Fig. 2. Fibrotic phenotype in cryoinjured myd88^−/− ventricles.

a, UMAP representation of the endocardial subclusters from the scRNA-seq analysis. The pie charts show the proportions of different endocardial subclusters. b, Heatmap showing fibrotic gene (postna, col1a2, col1a1a, gstm.3, col5a1, sparc, col1a1b, col5a2a, col6a2, col6a1, acta2) expression levels in the endocardial subclusters. c, Representative images of immunostaining for EGFP (endocardial cells, magenta) and αSMA (myofibroblasts, white) with DAPI (DNA marker, blue) counterstaining on sections of cryoinjured ET(krt4:EGFP); myd88^+/+ and ET(krt4:EGFP); myd88^−/− ventricles at 96 hpci. d, Total number of αSMA⁺ cells and intraventricular αSMA⁺ cells in myd88^+/+ and myd88^−/− injured tissues at 96 hpci. The dots in the graphs represent individual ventricles; data are shown as the mean ± s.d.; n = 13 myd88^+/+ and n = 11 myd88^−/−. Statistical tests: Student’s t-test. e, Representative images of AFOG staining on sections of cryoinjured myd88^+/+ and myd88^−/− ventricles at 14 and 30 dpci. f, Pie charts showing the proportion of scar components (collagen, blue; fibrin, red; rest of cells and tissue, light brown) in myd88^+/+ and myd88^−/− scars; n = 6 myd88^+/+ and n = 6 myd88^−/− for both 14 and 30 dpci. g, Graph showing the percentage of the fibrin/scar area at 14 and 30 dpci. The dots in the graph represent individual ventricles; data are shown as the mean ± s.d.; n = 6 myd88^+/+ and n = 6 myd88^−/−. Statistical test: Student’s t-test. The yellow dashed lines delineate the injured area and the black dashed lines the scar area; the yellow arrowheads point to αSMA⁺ cells. Scale bars, 100 μm (c), 200 μm (e). Source data

Fig. 3. The PI3K/AKT signaling pathway is suppressed in the myd88^−/− endocardium.

* [Exercise requirements]:
1. Using the figure legend, explain what the yellow dashed lines, the black dashed lines and the yellow arrowheads mark in the images.
2. According to the figure legend, how many myd88^−/− ventricles were used for the αSMA⁺ cell counts at 96 hpci?
The material after this point is separate from the figure legend and unrelated to it.

* [Exercise data]:
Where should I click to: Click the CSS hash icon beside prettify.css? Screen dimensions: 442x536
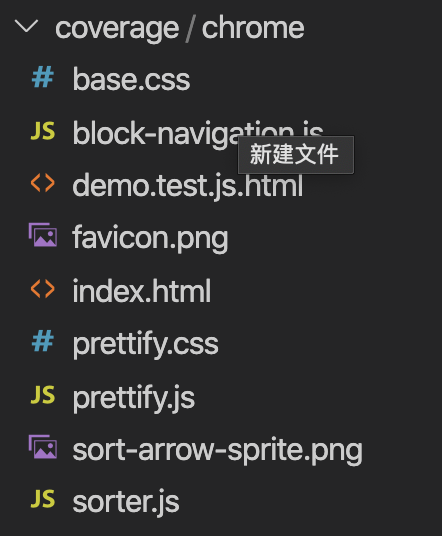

* [Set of answers]:
1. The yellow dashed lines outline the injured area, and the black dashed lines outline the scar area. The yellow arrowheads point to αSMA⁺ cells.

2. 11 myd88^−/− ventricles.